Fourthly, CBD normalized plasma PAI-1 and t-PA concentrations, which have been found to be strongly enhanced in PH. Similar decreases in plasma t-PA and PAI-1 in rat MCT-induced PH were induced by chronic administration of a phosphodiesterase-5 inhibitor, sildenafil, and a cholesterol lowering drug, simvastatin, which have therapeutic effects in PAH [
32].
Fifthly, chronic CBD administration reduced by 60% the leukocyte count that was doubled by MCT, which may result from the well-known anti-inflammatory effects of CBD [
47]. They have been described before, e.g., in a murine model of lipopolysaccharide-induced acute lung injury where CBD decreased total lung neutrophil, macrophage and lymphocyte migration into the lungs [
17] and potently reduced the inflammatory lung response [
48]. However, the potential anti-inflammatory effects of CBD in PH require detailed examination.
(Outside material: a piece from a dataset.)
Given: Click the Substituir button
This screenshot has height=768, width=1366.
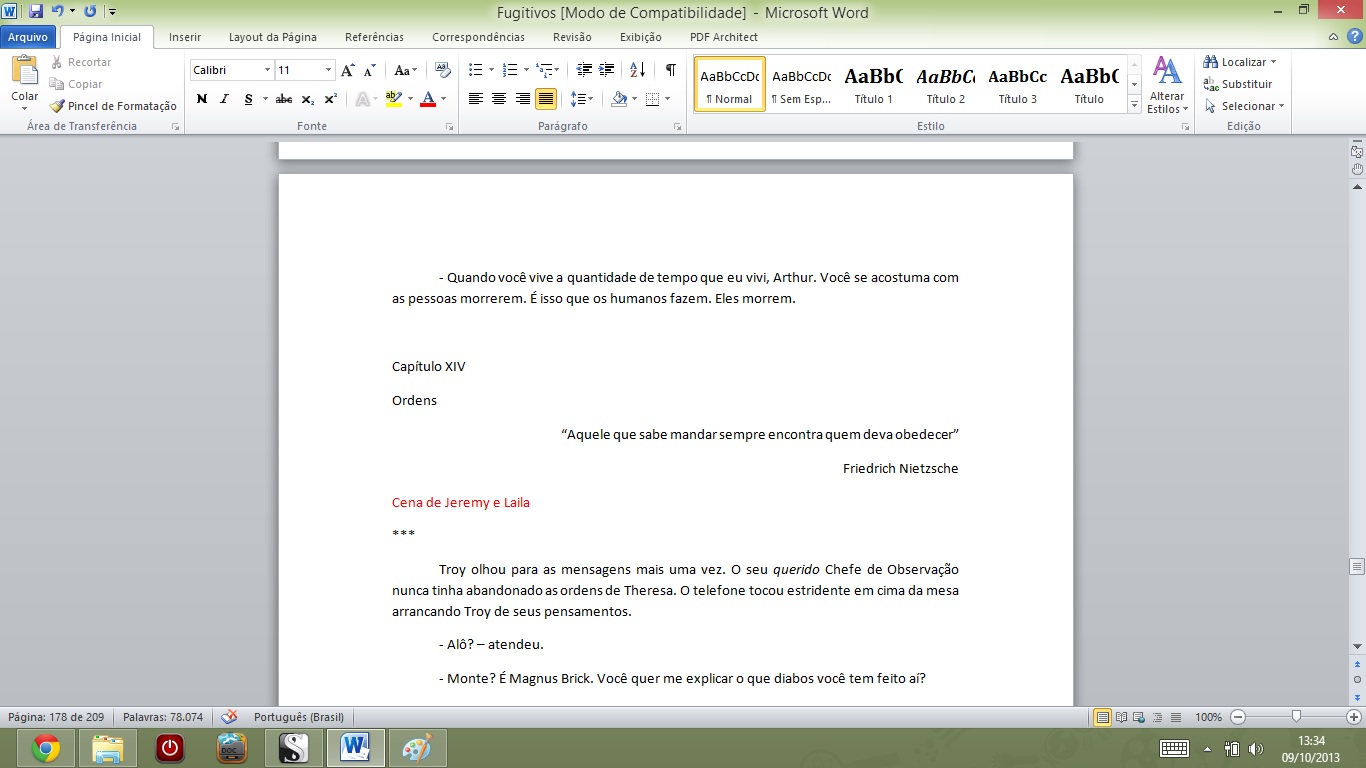Looking at the screenshot, I should [1238, 84].
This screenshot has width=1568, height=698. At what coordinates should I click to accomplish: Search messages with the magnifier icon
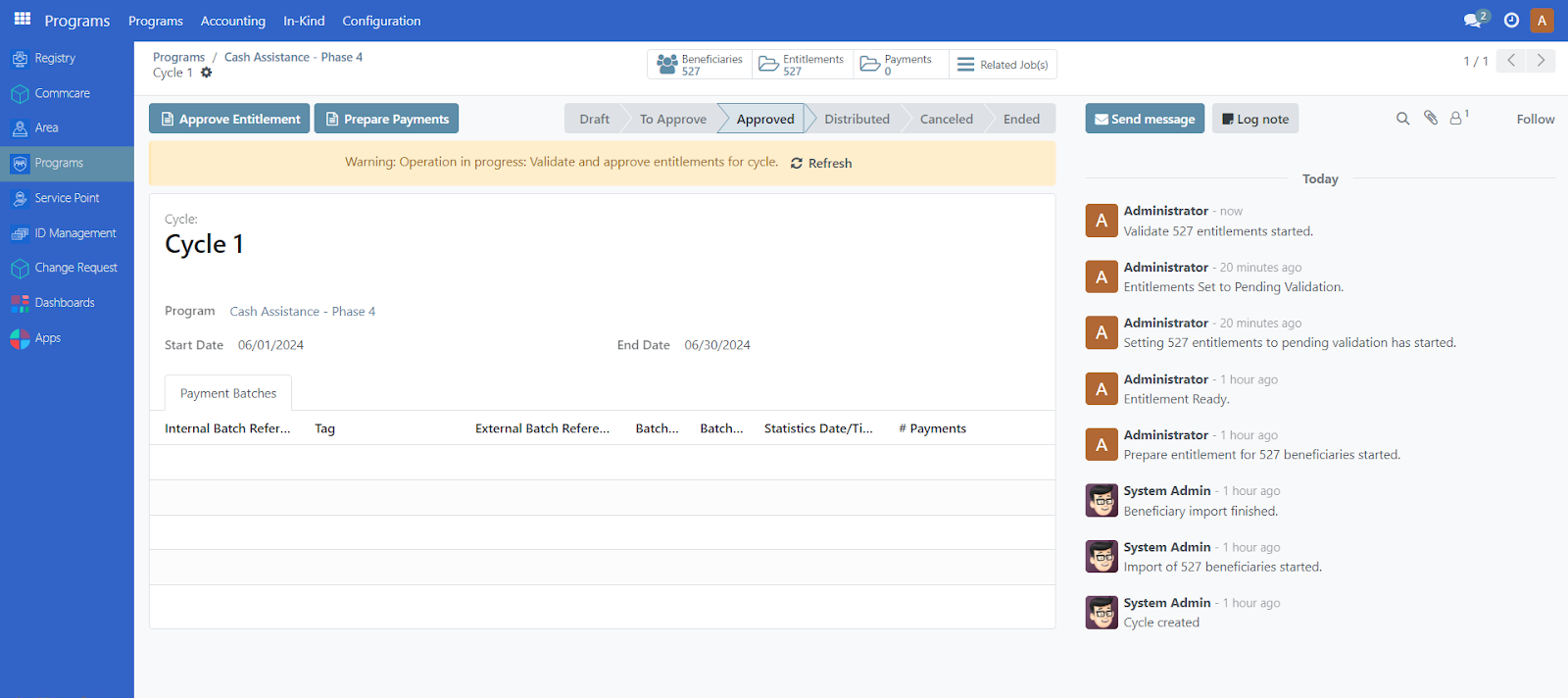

The beneficial effects of CBD in PH are not related to its influence on MCT-induced RV hypertrophy and lung edema since CBD did not inhibit the development of the above changes at all. CBD has been suggested to exert beneficial effects in cardiac injury [
49] but nobody has so far demonstrated its direct anti-proliferative influence in the heart.
CBD is recognized as a safe drug [
50], e.g., in healthy volunteers, oral and/or pulmonary administration of CBD was reported to be safe and well tolerated (600 mg ≈ 8 mg/kg [
41]). We have confirmed this finding. Thus, in our hands, chronic CBD did not modify parameters (1) that were not changed by MCT in rats with PH, such as bleeding time, platelet adhesion to collagen and blood parameters other than leukocytes, and (2) of control rats. Only the concentration of NAGly was diminished in the CBD-treated control animals.